TumbleSeed is a very good video game. Novel, unique, and devilishly clever, this independent endeavour by an unnamed five-person team was one of the best games on Nintendo Switch during its teething period. There was only one problem that turned many players against it: It was too damned difficult!
The game was so challenging in fact, that only a mere 0.2 per cent could finish this rolly roguelike.
Heck, only 1.8 per cent of its players even made it to the game's fourth and final biome, while a mere 8.3 per cent crossed its midpoint to the desert region.
TumbleSeed is so stiff in its challenge that less than half of its player base could even conquer TumbleSeed's opening quarter.
The TumbleSeed developers have taken this criticism to heart and addressed this with a new patch that tweaks the difficult a tad, while retaining the bulk of its challenge.
Currently available on Steam, but coming to Switch and PS4 "within a couple weeks or so", this new "Four Peaks Update" drastically changes the game without losing the core of what makes it special.
Two of its biggest changes are new modes that aren't procedurally-generated, offering a far more useful tutorial for players to come to grips with TumbleSeed's peculiar control system. One new mode is individually themed mountains that stay the same every time you play and contain quests to unlock more auros.
The other big addition is a Weekly Challenge that remains the same all week. Not only is this available longer than a Daily Challenge, these weekly events will be replayable, so you'll have the means to practice them and watch videos of how others conquer these challenges.
Another concession to the difficulty is that the Four Peaks update makes it so you can unlock up to 12 auras that are equipable at at the basecamp (i.e. starting point).
The Four Peaks update also removes quests and teleporters from Adventure Mode, but the new practice mountains should make shortcuts undesirable anyway, while quests are now relegated to these separate modes where you can learn the lay of the land.
There's a ton of changes the Four Peaks makes and you can read the full patch notes on Steam.
In a long and refreshingly honest postmortem, that's well worth a read for anyone interested in independent game development, developer Greg Wohlwend postulated that TumbleSeed wasn't necessarily too hard per se, but rather too inaccessible.
The problem, he realised, was that players were simply asked to learn too much too quickly, and it made the game feel a lot harder than it should be. "The issue is not necessarily that the game is too difficult, but that players feel overwhelmed with far too many things to learn at once," he said. "On top of this, they also feel overly punished for not learning them fast enough."
He further exposed a lot of fascinating, albeit somewhat depressing, information about how financially successful - or rather unsuccessful - TumbleSeed was.

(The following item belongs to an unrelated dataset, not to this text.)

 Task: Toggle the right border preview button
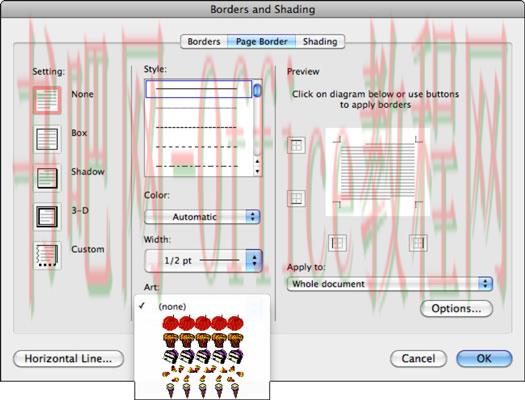point(418,243)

The developer estimated that it spent $25k over the years on legal fees, travel, expo booths and equipment.
"Calculating an average of 40hrs/week/person for the duration of the project, we've each made about $15/hr for the hours put in based on our revenue split," Wohlwend explained. "The trouble is that we worked many more hours than 40 per week. During the last six months of the project Benedict [Fritz], David [Laskey] and I did little else but work day and night without weekends. Accounting for all that we likely earned something closer to $10/hr."
It gets bleaker.
"These costs do not include our own living expenses, which of course, were the largest expense of all," Wohlwend continued. "While often overlooked in these kinds of calculations, I am including them in our concept of 'recouping costs.' For us to get close to that, we'd need to sell a little over two times of what we have already sold. Pretty unlikely."
Nevertheless, Wohlwend and company are adamant about perfecting TumbleSeed's flaws, even if it never ends up a commercial success.

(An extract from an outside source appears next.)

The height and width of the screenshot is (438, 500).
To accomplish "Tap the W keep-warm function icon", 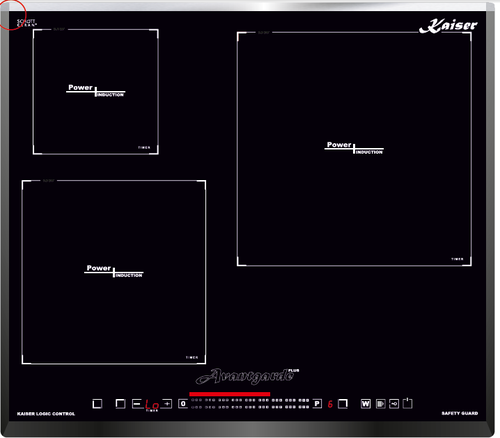I will [366, 404].
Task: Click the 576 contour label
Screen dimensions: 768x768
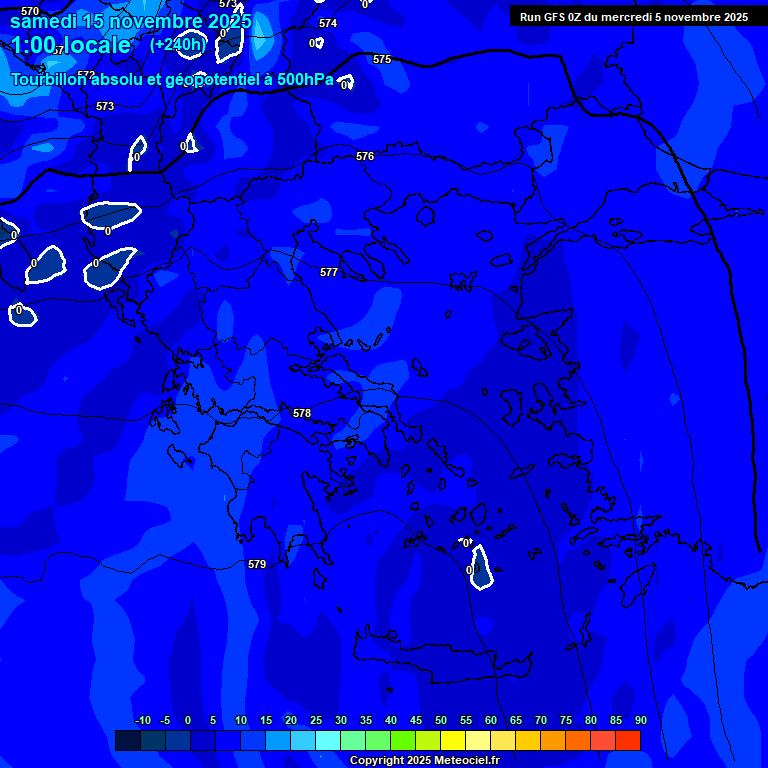Action: [x=365, y=157]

"While I don't think this update will change the course of our success, it does feel really good to know we gave it our all especially when it was hardest to," the developer said of this update. "Working on this update acted as a sort of therapy for all of us. We felt better working towards solutions than we did wallowing in problems."
I recommended TumbleSeed, even upon its initial launch, though I was also one of the 8.3 per cent who made it to the game's dastardly second half. I said that it "requires patience, perseverance, and experimentation to unlearn everything you know about how to manipulate a video game character" in my TumbleSeed review.